The beta of IQ remained about the same, but it now has p = .16. There is too much noise to reliably see the signal. This can also be seen in the model fit's across approaches: R2a: 0.706 vs. 0.235. So far, my intuitive thinking is that small populations and rare persons cause massive variation in the observed per capita rate. E.g. in this dataset, the observed rate per million of top FIDE is ~100 in Faroe Islands and Iceland but only 9-11 in the rest of Scandinavia. Are we supposed to believe this reflects some real difference? Hardly. Secondly, this massive sampling error is not (apparently) completely counteracted by down-weighing the importance of small samples in the model, at least not using the sqrt approach. Perhaps one can develop a more suitable weight to use. However, using counts, it doesn't matter much if the count for a small country turns out to be 0 or 5 since a small number is predicted by the small population size in any event. For instance, Faroe Islands only has n = 5 (for population 50k), but it could have easily been 0 or 10 and neither value would have caused a major outlier using the counts approach, but would have done so using the per capita approach.

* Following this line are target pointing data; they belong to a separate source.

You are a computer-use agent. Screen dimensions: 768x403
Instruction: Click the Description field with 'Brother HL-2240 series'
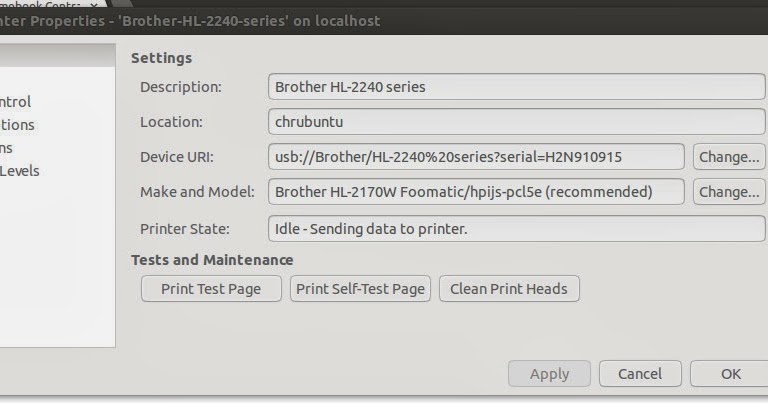click(x=516, y=87)
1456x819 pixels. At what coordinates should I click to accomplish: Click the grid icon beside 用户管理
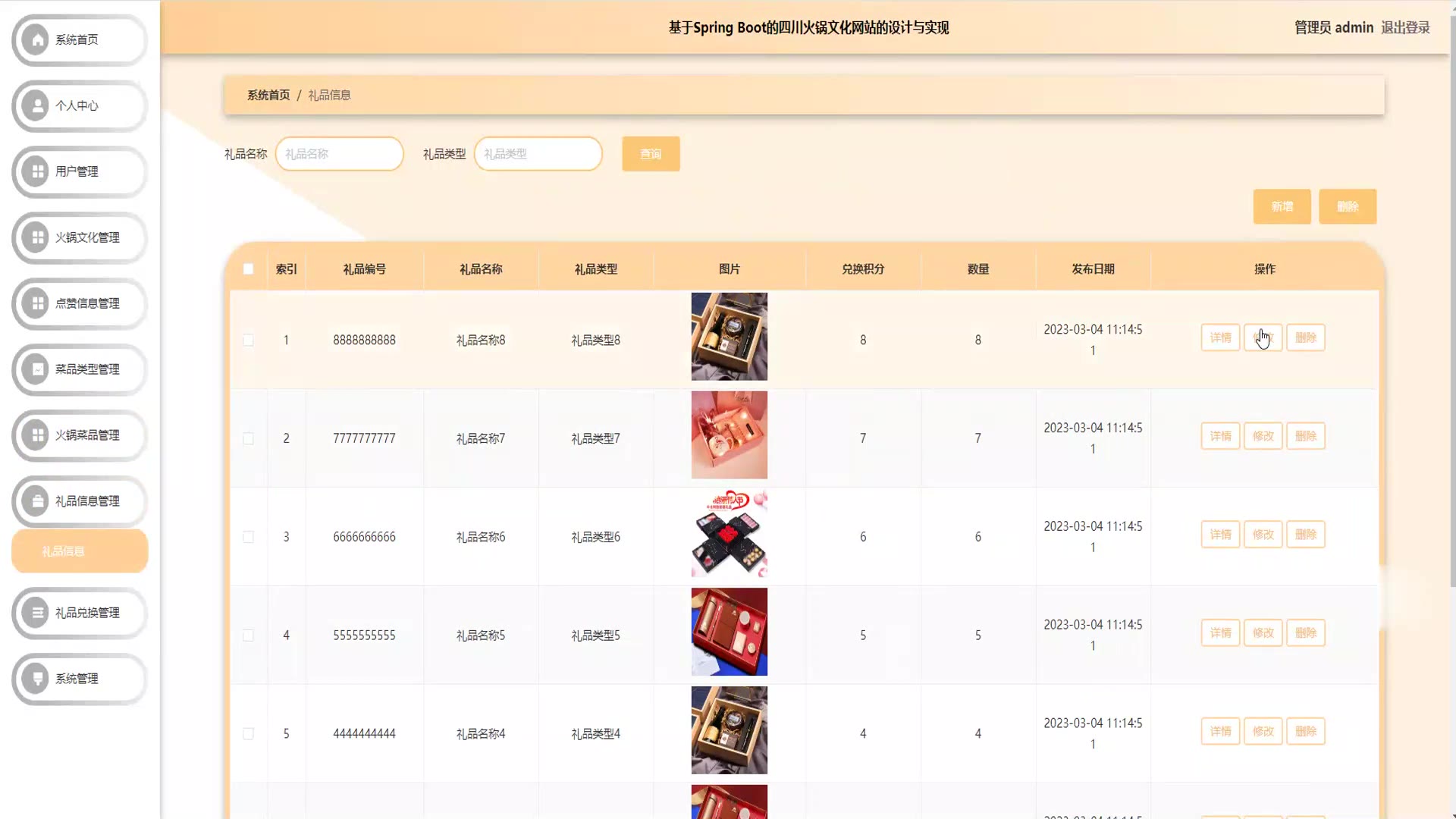(x=36, y=171)
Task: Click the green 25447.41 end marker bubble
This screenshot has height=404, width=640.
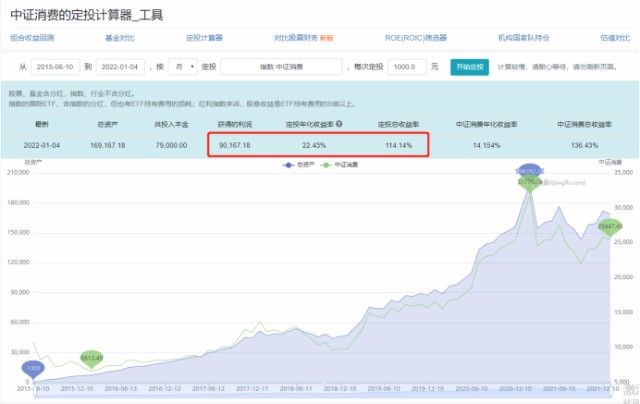Action: (x=610, y=227)
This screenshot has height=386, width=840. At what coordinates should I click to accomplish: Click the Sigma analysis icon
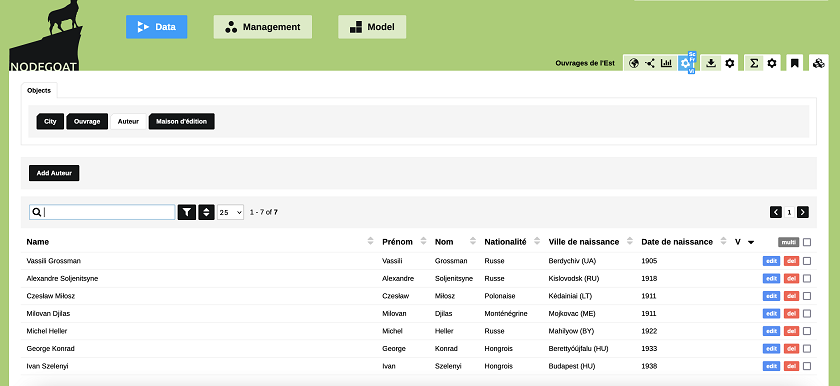pyautogui.click(x=754, y=63)
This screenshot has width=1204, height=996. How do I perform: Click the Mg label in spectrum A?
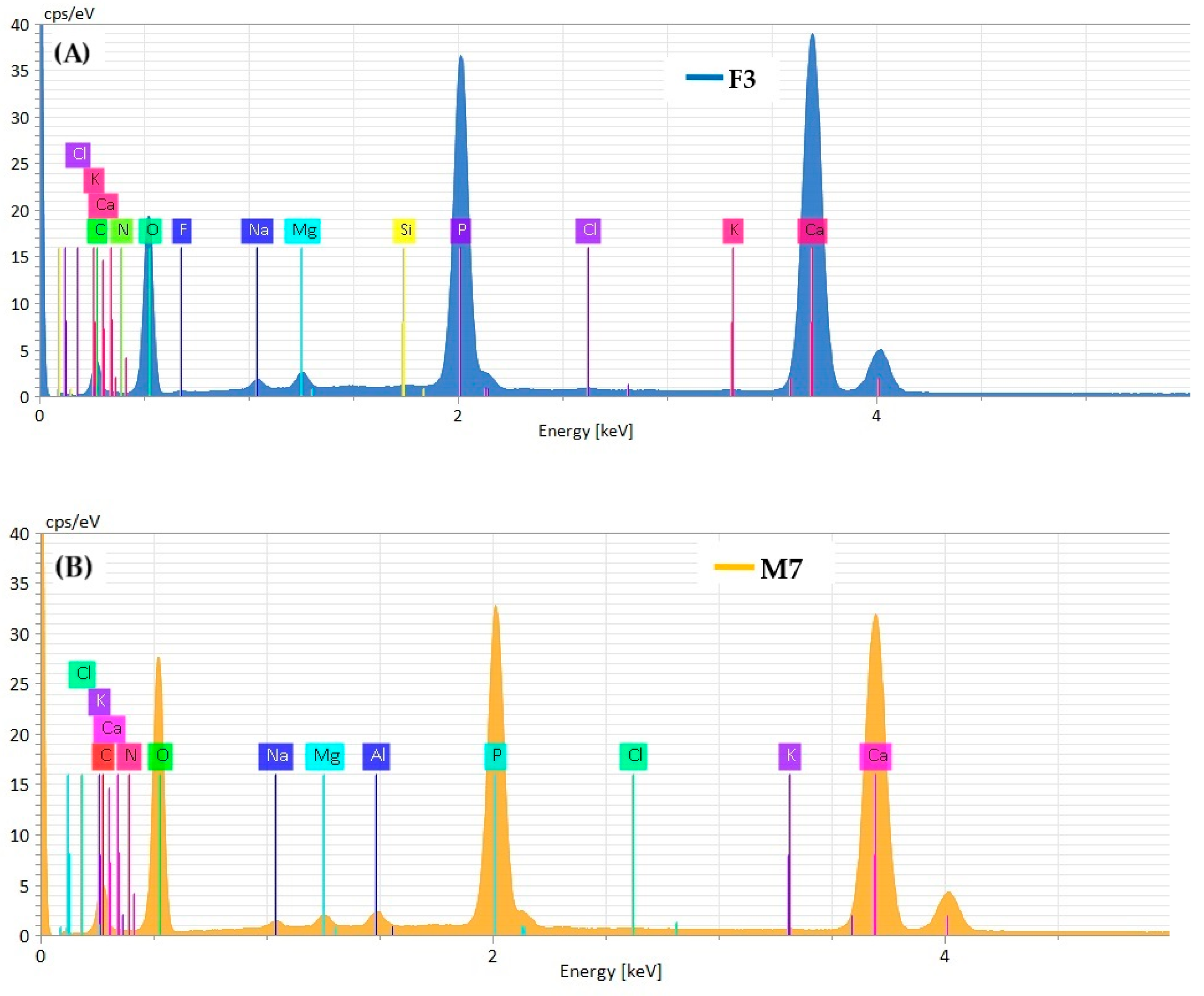coord(303,230)
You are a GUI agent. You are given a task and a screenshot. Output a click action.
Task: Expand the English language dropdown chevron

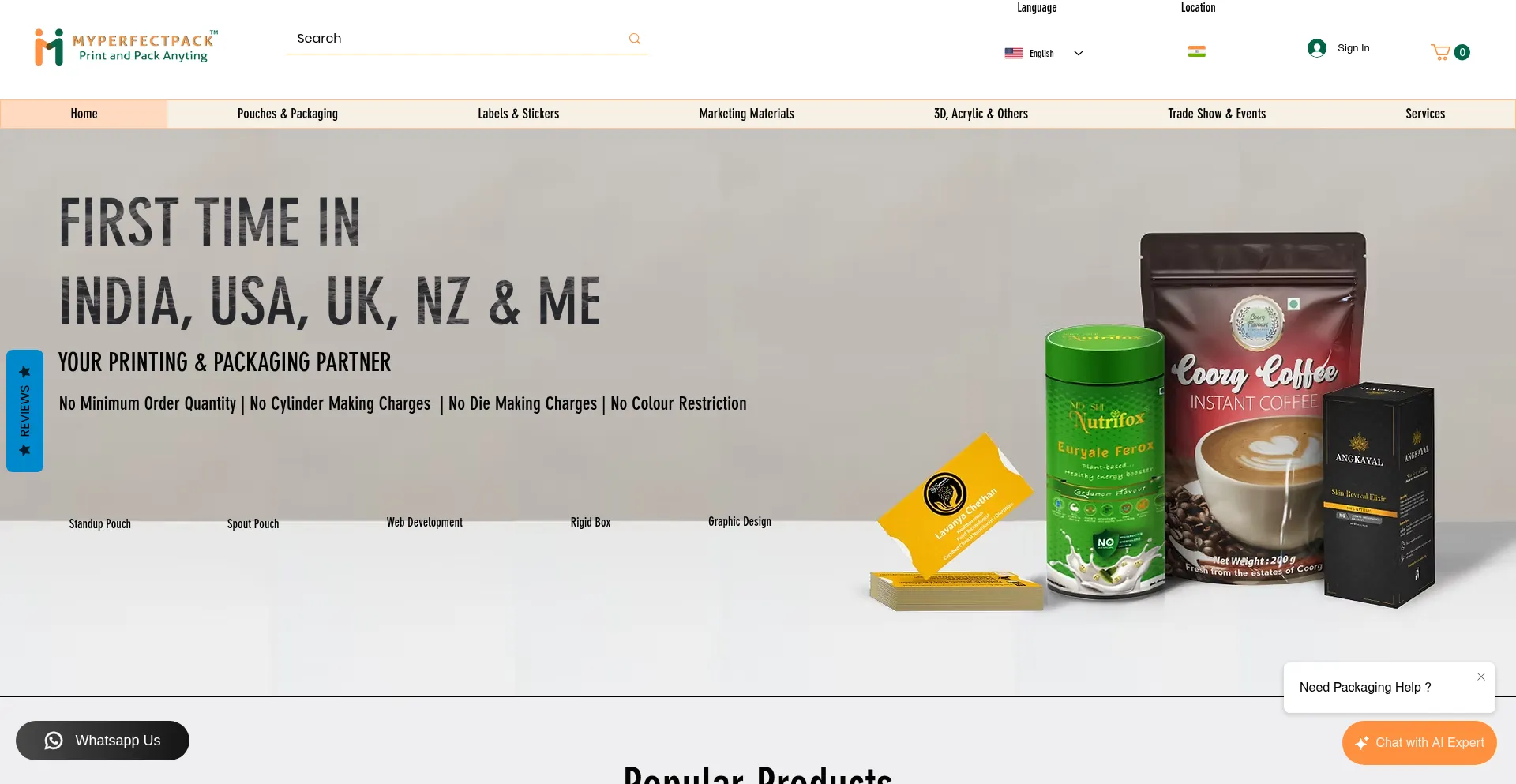[x=1079, y=53]
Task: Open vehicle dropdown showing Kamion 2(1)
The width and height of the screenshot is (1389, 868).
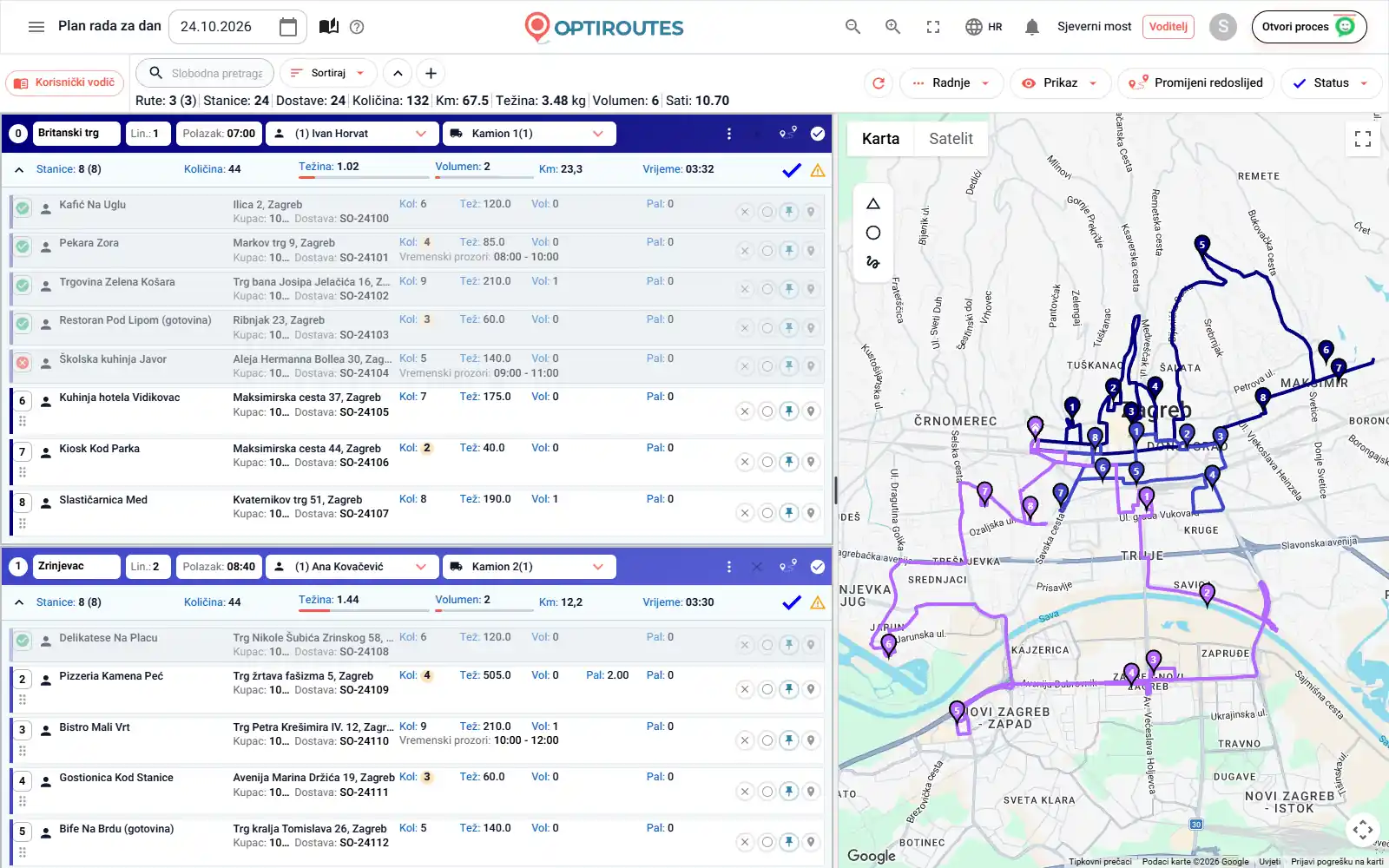Action: (x=530, y=567)
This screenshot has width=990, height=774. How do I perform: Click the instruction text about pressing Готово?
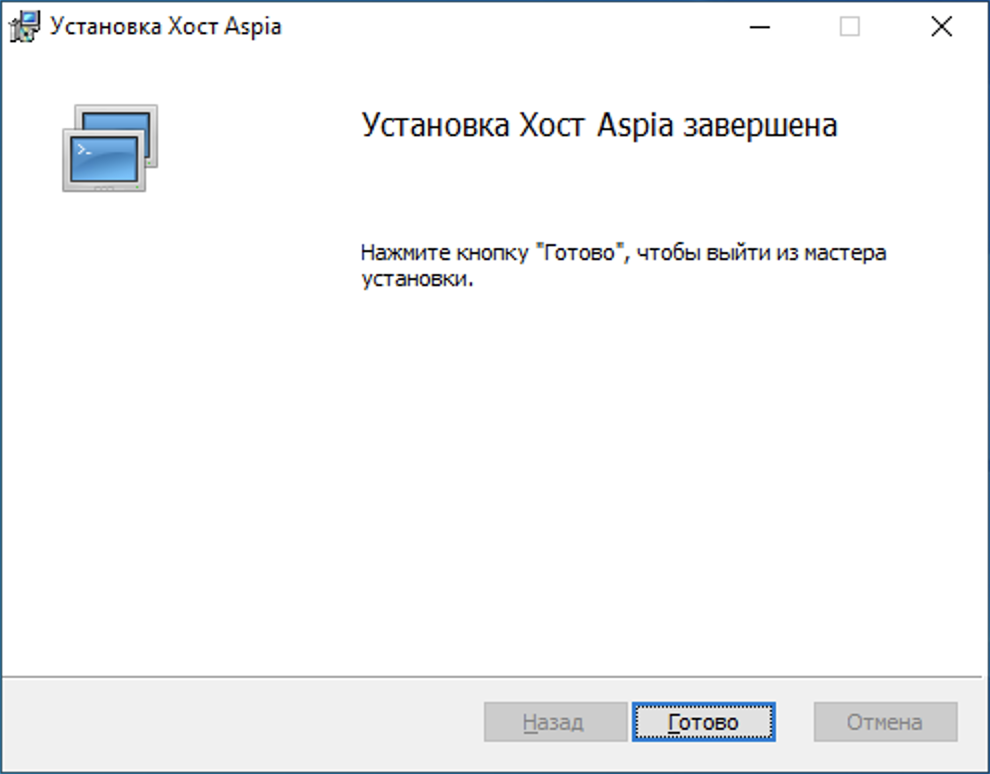620,265
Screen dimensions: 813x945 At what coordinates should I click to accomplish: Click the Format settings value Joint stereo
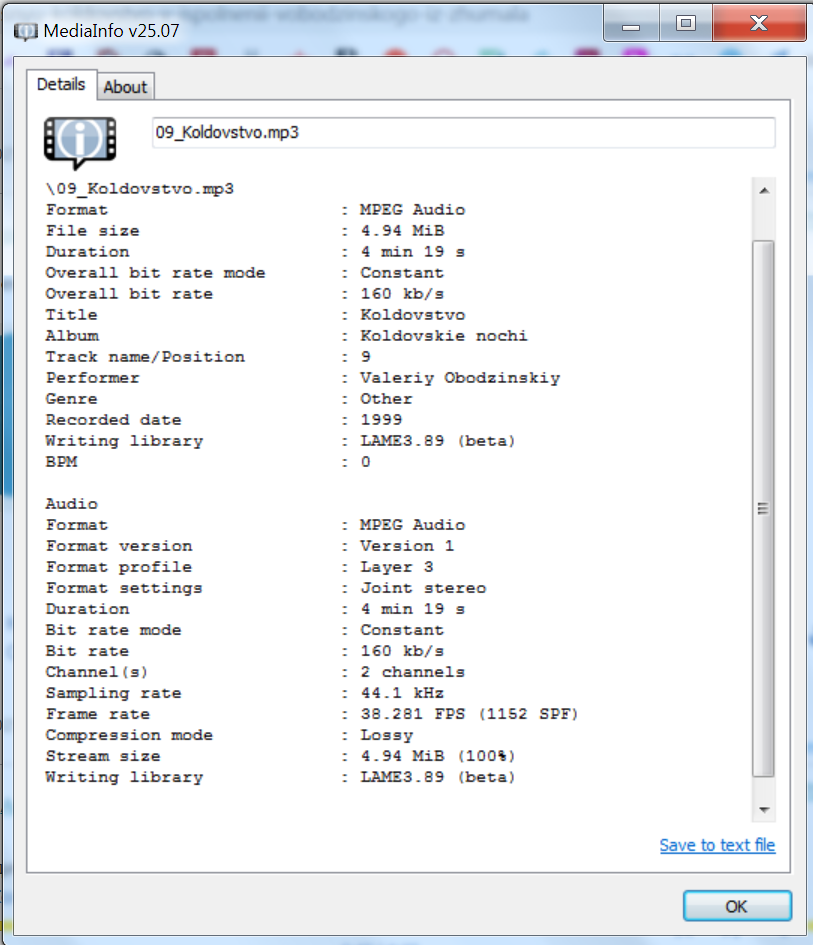(x=423, y=588)

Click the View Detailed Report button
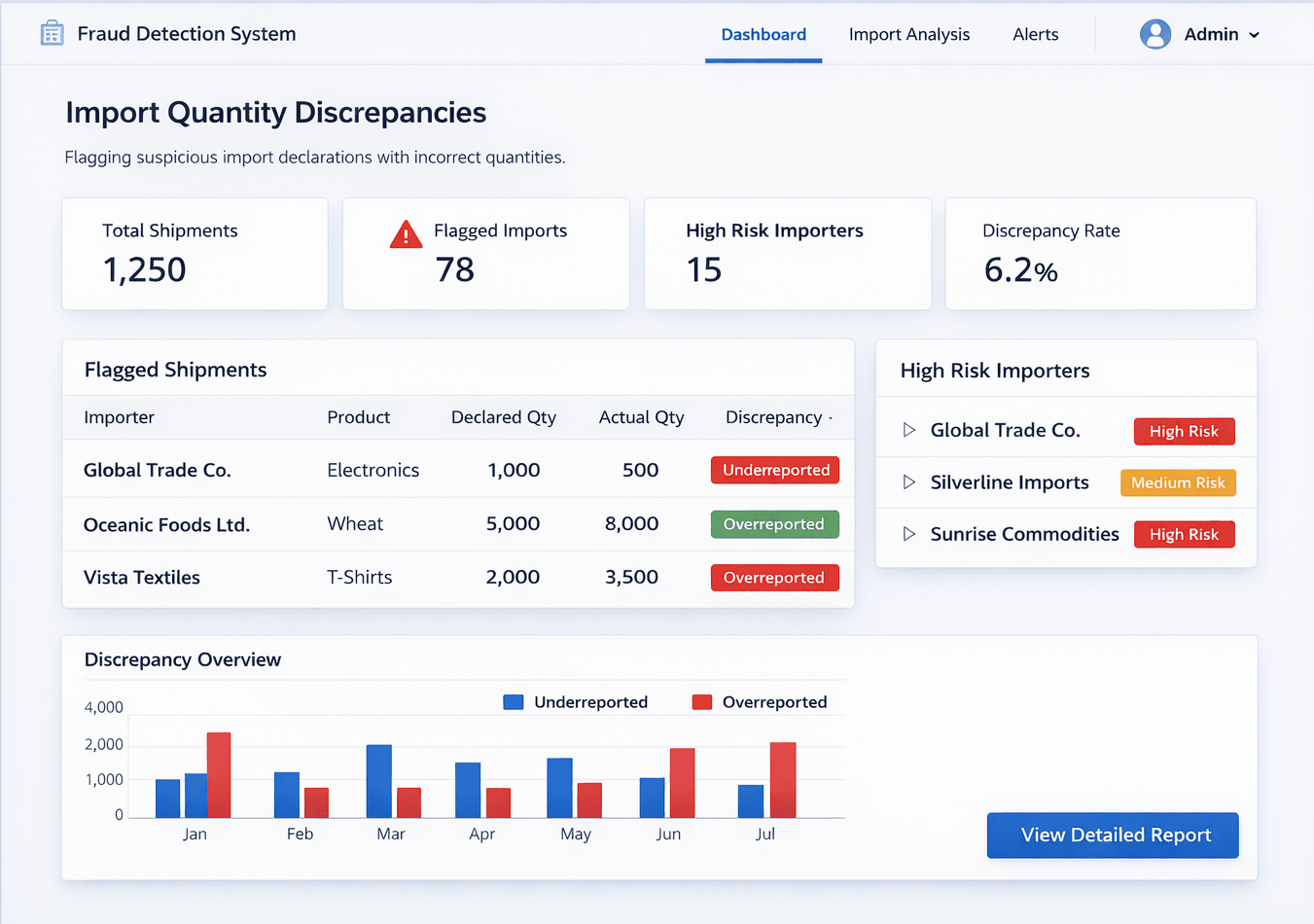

Why not use the non-log version? Theoretically, the use of logs should cause nonlinear interactions between IQ and population size to occur, but with n=200, we don't have a realistic chance to estimate these. I did try a model with the interaction, but we don't really have enough precision to estimate them either (bizarrely, it resulted in p = .006/.007 *negative* betas for IQ and population size, and the interaction with positive with p < .0001). Perhaps if one collected chess champions for some smaller unit, e.g. EU NUTS or USA counties.